ADAS ist für den Betrieb des Raumsegments mit den Kommunikationssatelliten COMSATBw-1 und COMSATBw-2 sowie des stationären Bodensegments in Weilheim verantwortlich. Das System ermöglicht eine abhörsichere Infrastruktur für weltweite Kommunikation mittels Telefon, Videokonferenzen und Internet.

Der Vertrag läuft bis Ende 2023 und enthält eine Verlängerungsoption, die bis 15. Juni 2022 ausgeübt werden muss.

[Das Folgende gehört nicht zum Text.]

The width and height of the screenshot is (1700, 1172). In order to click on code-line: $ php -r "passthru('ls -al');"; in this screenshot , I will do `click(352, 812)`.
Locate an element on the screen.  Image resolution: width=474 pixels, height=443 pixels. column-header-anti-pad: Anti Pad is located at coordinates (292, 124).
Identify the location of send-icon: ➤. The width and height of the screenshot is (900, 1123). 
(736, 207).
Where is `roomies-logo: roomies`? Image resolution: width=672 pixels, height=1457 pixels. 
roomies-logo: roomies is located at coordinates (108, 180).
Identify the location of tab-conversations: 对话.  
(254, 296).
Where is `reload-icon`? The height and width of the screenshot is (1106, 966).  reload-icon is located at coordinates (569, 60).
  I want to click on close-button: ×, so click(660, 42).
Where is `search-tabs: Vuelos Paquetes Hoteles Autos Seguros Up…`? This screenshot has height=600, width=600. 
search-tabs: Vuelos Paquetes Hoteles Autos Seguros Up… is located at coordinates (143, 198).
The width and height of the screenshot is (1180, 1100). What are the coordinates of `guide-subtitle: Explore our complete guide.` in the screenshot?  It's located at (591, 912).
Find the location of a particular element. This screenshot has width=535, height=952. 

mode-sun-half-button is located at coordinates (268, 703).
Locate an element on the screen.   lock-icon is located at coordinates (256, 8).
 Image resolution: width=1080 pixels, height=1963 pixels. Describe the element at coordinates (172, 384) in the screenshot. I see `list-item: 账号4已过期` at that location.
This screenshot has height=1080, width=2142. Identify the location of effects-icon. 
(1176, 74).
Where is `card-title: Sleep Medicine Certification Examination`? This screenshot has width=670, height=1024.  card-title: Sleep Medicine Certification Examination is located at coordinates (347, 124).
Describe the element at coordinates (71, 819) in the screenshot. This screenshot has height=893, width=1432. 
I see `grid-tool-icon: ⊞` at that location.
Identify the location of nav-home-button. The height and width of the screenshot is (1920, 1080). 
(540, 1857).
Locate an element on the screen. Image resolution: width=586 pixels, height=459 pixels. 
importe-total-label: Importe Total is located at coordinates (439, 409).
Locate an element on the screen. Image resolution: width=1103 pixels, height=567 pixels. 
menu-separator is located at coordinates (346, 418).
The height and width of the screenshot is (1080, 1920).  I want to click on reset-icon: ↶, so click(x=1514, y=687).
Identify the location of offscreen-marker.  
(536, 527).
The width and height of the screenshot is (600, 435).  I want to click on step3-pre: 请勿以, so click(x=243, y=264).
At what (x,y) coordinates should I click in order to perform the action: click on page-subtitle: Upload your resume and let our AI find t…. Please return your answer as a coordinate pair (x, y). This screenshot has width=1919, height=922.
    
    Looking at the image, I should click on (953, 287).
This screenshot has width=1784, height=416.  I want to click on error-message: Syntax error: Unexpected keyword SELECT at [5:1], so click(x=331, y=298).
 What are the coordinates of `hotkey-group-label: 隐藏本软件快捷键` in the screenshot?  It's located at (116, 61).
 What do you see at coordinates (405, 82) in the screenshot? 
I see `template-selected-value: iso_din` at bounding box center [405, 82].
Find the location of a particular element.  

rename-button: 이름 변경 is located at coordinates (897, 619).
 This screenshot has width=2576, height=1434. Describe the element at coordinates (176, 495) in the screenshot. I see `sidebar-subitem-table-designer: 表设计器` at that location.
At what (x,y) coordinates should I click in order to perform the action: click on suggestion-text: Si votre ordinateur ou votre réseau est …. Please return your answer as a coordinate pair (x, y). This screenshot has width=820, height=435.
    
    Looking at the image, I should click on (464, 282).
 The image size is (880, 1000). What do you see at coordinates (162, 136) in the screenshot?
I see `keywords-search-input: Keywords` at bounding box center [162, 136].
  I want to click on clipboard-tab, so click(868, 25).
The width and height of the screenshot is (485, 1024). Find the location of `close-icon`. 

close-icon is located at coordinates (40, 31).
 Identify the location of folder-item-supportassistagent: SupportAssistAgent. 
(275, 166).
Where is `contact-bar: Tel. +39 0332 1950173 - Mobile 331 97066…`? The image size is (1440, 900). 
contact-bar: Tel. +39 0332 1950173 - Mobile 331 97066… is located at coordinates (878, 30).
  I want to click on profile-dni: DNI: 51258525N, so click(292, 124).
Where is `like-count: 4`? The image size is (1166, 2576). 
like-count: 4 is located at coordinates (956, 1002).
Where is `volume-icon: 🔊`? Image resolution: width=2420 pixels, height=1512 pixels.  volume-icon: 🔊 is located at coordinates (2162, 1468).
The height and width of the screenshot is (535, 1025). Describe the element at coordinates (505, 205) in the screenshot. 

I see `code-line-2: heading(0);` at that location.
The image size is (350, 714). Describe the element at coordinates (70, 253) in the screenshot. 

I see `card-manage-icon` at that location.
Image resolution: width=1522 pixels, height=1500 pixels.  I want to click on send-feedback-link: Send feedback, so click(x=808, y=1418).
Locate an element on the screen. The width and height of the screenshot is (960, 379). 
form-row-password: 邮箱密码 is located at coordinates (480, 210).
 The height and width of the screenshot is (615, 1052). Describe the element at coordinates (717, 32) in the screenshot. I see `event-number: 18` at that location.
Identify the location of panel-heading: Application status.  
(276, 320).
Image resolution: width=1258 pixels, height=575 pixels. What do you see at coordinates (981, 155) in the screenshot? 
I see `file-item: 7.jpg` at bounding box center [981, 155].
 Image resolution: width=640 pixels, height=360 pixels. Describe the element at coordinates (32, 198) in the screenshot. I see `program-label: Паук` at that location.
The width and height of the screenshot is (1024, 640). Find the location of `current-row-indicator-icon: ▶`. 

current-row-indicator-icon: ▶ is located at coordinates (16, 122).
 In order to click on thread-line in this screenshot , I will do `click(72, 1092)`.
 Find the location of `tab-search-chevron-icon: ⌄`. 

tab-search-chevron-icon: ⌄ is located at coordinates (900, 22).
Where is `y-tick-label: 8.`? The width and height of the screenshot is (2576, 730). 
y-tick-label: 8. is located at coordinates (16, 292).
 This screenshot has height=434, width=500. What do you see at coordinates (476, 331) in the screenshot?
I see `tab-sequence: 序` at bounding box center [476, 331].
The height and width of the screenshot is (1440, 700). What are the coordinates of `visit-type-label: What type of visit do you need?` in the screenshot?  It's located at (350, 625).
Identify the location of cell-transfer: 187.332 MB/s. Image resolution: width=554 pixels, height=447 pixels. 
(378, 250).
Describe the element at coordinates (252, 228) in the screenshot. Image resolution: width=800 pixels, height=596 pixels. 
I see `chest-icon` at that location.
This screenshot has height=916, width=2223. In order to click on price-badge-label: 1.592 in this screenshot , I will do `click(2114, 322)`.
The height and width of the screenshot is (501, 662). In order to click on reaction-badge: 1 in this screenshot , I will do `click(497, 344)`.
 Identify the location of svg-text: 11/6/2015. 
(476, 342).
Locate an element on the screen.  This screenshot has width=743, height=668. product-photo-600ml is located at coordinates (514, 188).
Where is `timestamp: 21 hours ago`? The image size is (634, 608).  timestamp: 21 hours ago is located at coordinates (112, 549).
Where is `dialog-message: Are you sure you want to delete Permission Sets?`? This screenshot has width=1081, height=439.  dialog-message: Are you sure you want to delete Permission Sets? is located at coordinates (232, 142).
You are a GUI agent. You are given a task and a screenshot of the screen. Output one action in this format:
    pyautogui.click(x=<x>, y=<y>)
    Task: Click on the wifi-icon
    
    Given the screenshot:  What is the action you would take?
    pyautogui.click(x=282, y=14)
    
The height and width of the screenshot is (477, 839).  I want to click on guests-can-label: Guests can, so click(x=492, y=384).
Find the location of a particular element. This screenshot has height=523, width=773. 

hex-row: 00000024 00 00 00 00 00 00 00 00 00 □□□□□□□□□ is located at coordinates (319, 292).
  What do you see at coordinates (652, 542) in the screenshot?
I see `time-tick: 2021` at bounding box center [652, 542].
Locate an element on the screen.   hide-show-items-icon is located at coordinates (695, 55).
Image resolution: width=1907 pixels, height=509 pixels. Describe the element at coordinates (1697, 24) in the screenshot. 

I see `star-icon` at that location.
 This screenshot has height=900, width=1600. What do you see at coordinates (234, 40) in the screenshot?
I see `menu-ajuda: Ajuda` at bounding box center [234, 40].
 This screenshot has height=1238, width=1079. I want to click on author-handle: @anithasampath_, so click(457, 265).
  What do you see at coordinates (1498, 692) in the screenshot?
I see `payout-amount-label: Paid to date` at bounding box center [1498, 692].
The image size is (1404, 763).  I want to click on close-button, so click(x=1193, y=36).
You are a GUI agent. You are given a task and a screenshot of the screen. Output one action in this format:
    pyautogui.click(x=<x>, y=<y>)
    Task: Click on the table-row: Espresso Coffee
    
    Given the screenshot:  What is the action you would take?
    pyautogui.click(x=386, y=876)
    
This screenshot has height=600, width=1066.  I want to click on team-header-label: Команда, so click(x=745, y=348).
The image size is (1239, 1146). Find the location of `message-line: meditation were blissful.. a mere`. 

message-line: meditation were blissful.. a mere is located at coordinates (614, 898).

Nachdem das BMVg festgestellt hatte, dass der Weiterbetrieb der Satelliten technisch möglich ist, wurde eine Nutzungsdauerverlängerung des Systems bis Jahresende 2028 beschlossen.

Jährlich werden 12,4 Millionen Euro für den Betrieb benötigt, die sich in den fünf Jahren Betrieb bis 2028 auf 61,9 Millionen Euro summieren. Die Freigabe erfolgte im Vorgriff auf den Haushalt 2022, der bis zum Vertragsabschluss vermutlich noch nicht in Kraft sein wird. Das Nachfolgeprojekt SatComBw 3 ist bereits auf den Weg gebracht und soll nach derzeitigem Planungsstand 2029 mit einer Anfangsbefähigung zur Verfügung stehen.